→ Stored data entries
....................

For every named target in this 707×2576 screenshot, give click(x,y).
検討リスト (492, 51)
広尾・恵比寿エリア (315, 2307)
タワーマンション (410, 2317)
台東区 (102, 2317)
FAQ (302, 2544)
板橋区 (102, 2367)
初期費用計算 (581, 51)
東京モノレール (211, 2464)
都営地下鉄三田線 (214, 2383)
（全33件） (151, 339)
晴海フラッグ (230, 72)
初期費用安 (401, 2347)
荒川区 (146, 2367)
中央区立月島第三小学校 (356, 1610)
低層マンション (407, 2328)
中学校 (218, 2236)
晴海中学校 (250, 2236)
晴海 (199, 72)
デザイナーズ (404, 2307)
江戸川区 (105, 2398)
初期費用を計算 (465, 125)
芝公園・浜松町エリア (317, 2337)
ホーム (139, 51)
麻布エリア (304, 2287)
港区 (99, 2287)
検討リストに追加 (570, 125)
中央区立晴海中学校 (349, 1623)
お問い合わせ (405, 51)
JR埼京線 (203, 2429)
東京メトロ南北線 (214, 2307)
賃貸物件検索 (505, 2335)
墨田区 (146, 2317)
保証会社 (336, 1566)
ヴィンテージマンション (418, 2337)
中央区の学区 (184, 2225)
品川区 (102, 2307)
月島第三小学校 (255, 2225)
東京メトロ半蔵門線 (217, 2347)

....................

→ THE PROBLEM
The answer should be exactly the lines from the one that contains "ホーム (139, 51)" through the end of the entries, both ends included, and nothing besides.

→ ANSWER SPACE
ホーム (139, 51)
麻布エリア (304, 2287)
港区 (99, 2287)
検討リストに追加 (570, 125)
中央区立晴海中学校 (349, 1623)
お問い合わせ (405, 51)
JR埼京線 (203, 2429)
東京メトロ南北線 (214, 2307)
賃貸物件検索 (505, 2335)
墨田区 (146, 2317)
保証会社 (336, 1566)
ヴィンテージマンション (418, 2337)
中央区の学区 (184, 2225)
品川区 (102, 2307)
月島第三小学校 (255, 2225)
東京メトロ半蔵門線 (217, 2347)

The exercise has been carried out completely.